Holy Cow Tico...one of the funniest posts I've ever read here. And written with real finesse I might add. I'm not worthy.
Let me state for the record that I am not the original author of that story, although I'm responsible for some modifications. While I've no idea if its a true story or not, I think its more humorous when you read it initially that you think it real.
And I'm afraid I must plead the 5th as your question, shewolf. Kicky is about, and he has rusty implements.
Ticomaya wrote:Let me state for the record that I am not the original author of that story, although I'm responsible for some modifications. While I've no idea if its a true story or not, I think its more humorous when you read it initially that you think it real.
And I'm afraid I must plead the 5th as your question, shewolf. Kicky is about, and he has rusty implements.
Dont worry , I will protect you from him.
And yes, you are right, it is funnier when you think it is real. THOUGH, it is completely possible. ;-)
Ticomaya wrote:Let me state for the record that I am not the original author of that story, although I'm responsible for some modifications. While I've no idea if its a true story or not, I think its more humorous when you read it initially that you think it real.
And I'm afraid I must plead the 5th as your question, shewolf. Kicky is about, and he has rusty implements.
Dern. You sure had me going. And I was just about to tell the story of the time my sister took a **** in a footbath by mistake. Think I'll keep that one to myself.
Me too Duck...I had one about The Move on the Turnpike...I think I'll just shelve it.
You had me going, great story none the less. It ranks up there with the barf o rama from Stand By Me.
I just quickly perused this thread and while I have nothing to add, the thread did give me an inspirational burst. You see, for quite some time I have been toying with the idea of writing a detective series but could never come up with the lead character's name. All the good ones were taken.
But now I can start the series. Watch your bookstores for "The Adventures of Detective Butt Pimple"
gustavratzenhofer wrote:I just quickly perused this thread and while I have nothing to add, the thread did give me an inspirational burst. You see, for quite some time I have been toying with the idea of writing a detective series but could never come up with the lead character's name. All the good ones were taken.
But now I can start the series. Watch your bookstores for "The Adventures of Detective Butt Pimple"
Sounds good...you ought to be able to squeeze a few bucks out of it......
i wish i had a truly moving bodily function story.
but.. alas.. mine are few and far between. Uneventful but full of aroma.
Don't you just love it when you take that perfect crap?
You know, when it just slides right out smoothly and comfortably--you smile as it drops into the bowl with a satisfying splash--one big, solid, dark nugget, ejected so cleanly that you almost don't even need to wipe? You do, however, give yourself the first mandatory wipe with a balled up wad of toilet paper, and you look at it, and your mouth drops open in awe. It's clean. There is absolutely no fecal sludge at all on the paper...and you look up to the heavens and shake that clean toilet paper wad in the air triumphantly, and as tears of gratitude and joy fall from your eyes, you scream, "Thank you Lord! Thank you!"

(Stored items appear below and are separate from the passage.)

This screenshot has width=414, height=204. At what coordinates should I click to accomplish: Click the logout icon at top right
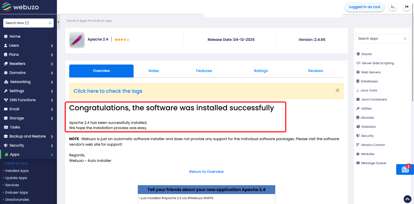pyautogui.click(x=407, y=7)
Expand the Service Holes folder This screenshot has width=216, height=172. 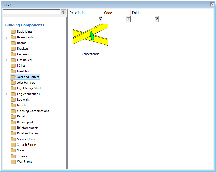[x=7, y=139]
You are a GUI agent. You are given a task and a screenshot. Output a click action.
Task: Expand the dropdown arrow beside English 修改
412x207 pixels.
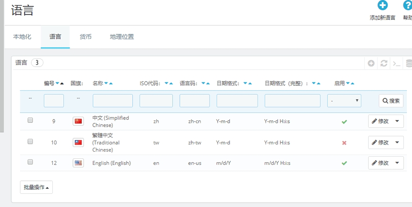point(397,163)

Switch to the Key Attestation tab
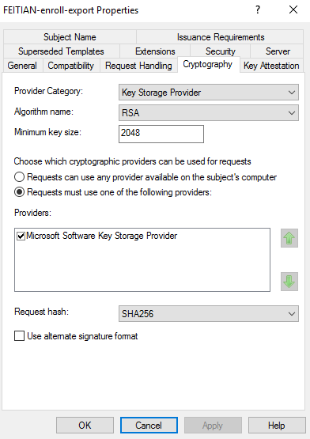[271, 66]
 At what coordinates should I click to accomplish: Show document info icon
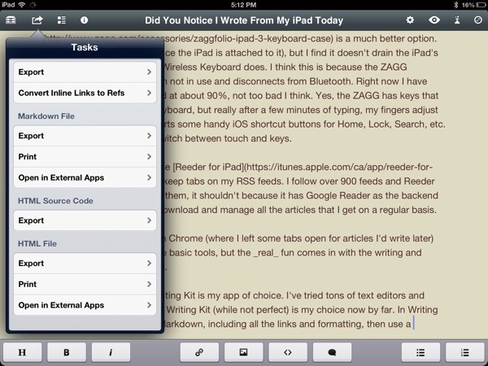point(84,19)
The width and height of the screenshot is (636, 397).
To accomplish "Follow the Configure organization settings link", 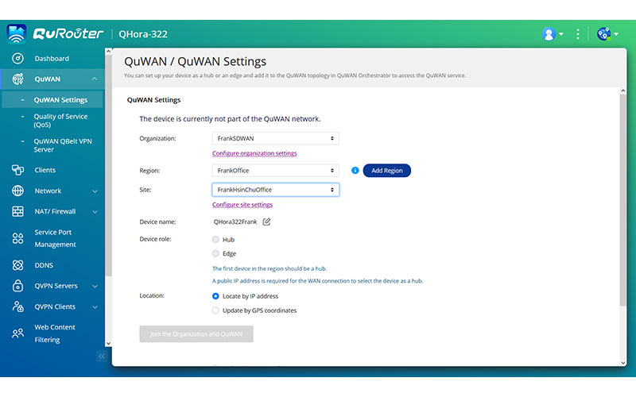I will [x=254, y=153].
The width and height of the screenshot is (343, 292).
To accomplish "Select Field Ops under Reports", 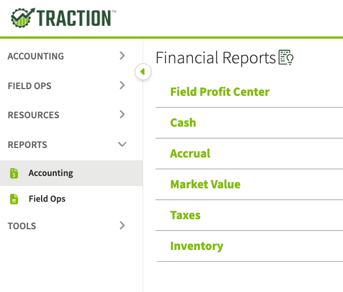I will click(x=71, y=199).
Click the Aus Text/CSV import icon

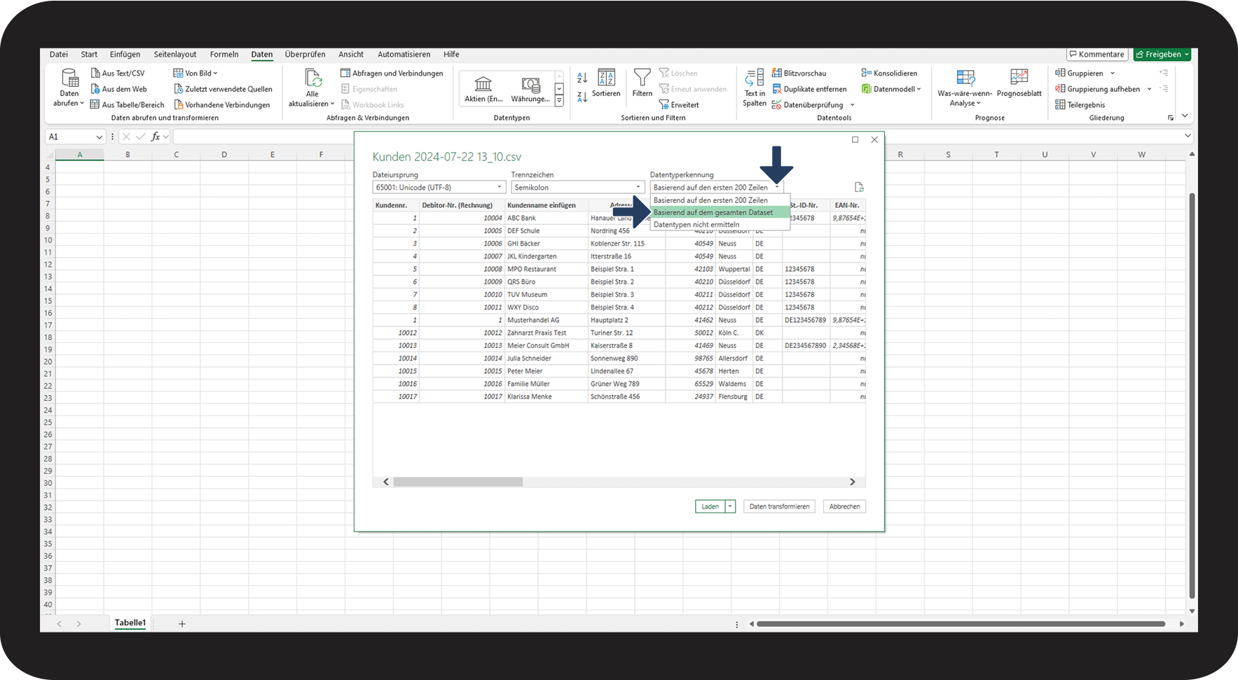(95, 73)

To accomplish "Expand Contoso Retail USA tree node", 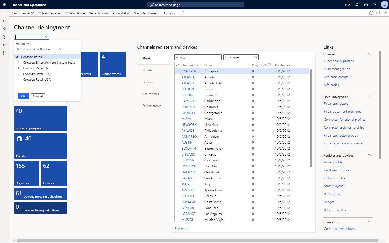I will click(18, 79).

I love it when that happens.
Kicky, you forgot to mention the obligatory glance into the bowl to appreciate your handiwork. Rarely does the sculpture live up to one's mental image, but there is the occasional expulsion that satisfies even the most jaded of defecators.
i love the feeling you get when you work really hard at taking a dump and it FINALLY starts to squeak out.
barely seperating your butt cheeks
it blinks at the whiteness of the toilet bowl
hesitates
then falls.
all endorphines race through your system.
Your face flushes
Your butt relaxes
and a huge weight is lifted off your shoulders
and all you can do.
is sigh....
Ticomaya,
You are correct, sir. That is quite a moment. And if you get a good floater, that is like...I can't even describe the pride I feel at that moment.
I should call this thread
Ode' to ****
I personally like the one that goes into the hole at the bottom of the bowl AND sticks out of the water...the two footer...in one perfect piece....your pants fit better after....
You know what else is great? When you feel it coming out and you're like, oh that is a beauty, and you just know it is a monster, and you turn around and it stretches all the way across the bowl, and it's still in one piece! It is quite possibly the purest moment of true pride in anyone's life.